I have so much trust in and respect for the wisdom of the team at KYM, and I was really interested in beginning my breathing and chanting practice, but whoa, it was so hard at first.

It took about 3 days to get over that initial hump of adjusting to the new practice. But when I did, what I realized is that even though I had *thought* I was doing a good job of breathing in my practice back at home, I had unintentionally resorted to mindless, mechanical ujjayi breathing. I was inhaling and exhaling on auto-pilot. Yikes.

All that time that I’d thought I’d been really mindful, I really wasn’t. It was a bit of a blow to the ego, but at the same time a welcome lesson. Yoga is a path, and we have to learn step by step. I needed to learn the first step of mindfulness before I could advance to the second step of mindfulness.

At KYM I learned from one of my teachers that during the asana practice “The breath should not enter or exit your body without your knowledge.” Whoa, right?! If we’re being really honest, when is the last time we were aware of every. single. breath. during asana practice?

As I began to practice with this new awareness of the breath, I gained a whole new perspective of yoga.

Where in my previous practice, I had experienced improved mental focus, this new practice unveiled a whole new magnitude of mental focus.
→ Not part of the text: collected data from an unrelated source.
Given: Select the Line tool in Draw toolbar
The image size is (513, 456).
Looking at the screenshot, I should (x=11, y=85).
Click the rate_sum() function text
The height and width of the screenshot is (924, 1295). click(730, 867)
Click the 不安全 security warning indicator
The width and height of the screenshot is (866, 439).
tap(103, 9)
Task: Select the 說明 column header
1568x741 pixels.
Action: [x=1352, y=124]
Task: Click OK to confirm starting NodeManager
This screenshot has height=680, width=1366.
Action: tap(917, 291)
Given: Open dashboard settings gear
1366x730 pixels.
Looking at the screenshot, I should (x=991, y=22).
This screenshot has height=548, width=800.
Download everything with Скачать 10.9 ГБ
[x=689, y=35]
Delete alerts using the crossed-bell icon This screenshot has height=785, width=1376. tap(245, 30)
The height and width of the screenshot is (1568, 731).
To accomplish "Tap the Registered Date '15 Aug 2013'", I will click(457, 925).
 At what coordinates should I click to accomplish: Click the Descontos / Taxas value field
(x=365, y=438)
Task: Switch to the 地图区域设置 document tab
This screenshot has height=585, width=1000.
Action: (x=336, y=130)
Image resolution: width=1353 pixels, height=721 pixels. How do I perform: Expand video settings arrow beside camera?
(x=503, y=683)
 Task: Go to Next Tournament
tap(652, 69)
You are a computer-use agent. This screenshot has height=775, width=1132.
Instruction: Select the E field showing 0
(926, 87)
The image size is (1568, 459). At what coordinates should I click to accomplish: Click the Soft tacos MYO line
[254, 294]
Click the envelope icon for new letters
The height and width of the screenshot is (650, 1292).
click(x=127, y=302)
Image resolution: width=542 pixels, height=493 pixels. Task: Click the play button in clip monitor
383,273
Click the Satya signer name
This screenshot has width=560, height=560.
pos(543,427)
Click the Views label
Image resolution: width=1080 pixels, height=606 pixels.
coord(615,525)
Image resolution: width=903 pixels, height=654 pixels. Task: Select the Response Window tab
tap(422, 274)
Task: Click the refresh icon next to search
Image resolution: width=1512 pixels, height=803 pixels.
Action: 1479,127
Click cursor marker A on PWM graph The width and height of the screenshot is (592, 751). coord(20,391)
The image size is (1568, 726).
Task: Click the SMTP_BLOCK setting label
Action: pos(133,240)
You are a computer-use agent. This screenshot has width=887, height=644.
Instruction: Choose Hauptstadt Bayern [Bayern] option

Every cell in my body and mind became a rapt audience for the exhibition of the breath.

Where in my previous practice, I had enjoyed a sense of ease in the mind, this new awareness created an immediate and profound sense of ease and contentment that I had not experienced in years, at lease since the responsibilities of adulthood and parenthood settled upon me.

I realize this all sounds a bit romanticized and incredible, but it is my true experience. I’m motivated to get on my mat by the profound sense of wellness I feel the minute I become truly aware of my breath.

As you can see, my experience at KYM had a deep effect on my practice and I’m so excited to share this new knowledge with you. I’m already integrating new instruction on breathing into my classes, and when September rolls around you can find this type of instruction in our Mindfulness classes. Please remember that all of the classes are asana-based, so in the case of the Mindfulness class, the breathing is taught within the framework of asana practice.

Please let me know if you have any questions, and if you know someone who can benefit from improved mental focus and increased ease and contentment, please forward this newsletter to them and invite them to a Mindfulness class in September.

All my best, Zelinda

P.S. In last week’s newsletter I offered a free pass so you could try out a new-to-you class in September. Unfortunately the link I set up was broken, so I'm extending the offer again. Just click here to email us and we'll send you a voucher for a free class.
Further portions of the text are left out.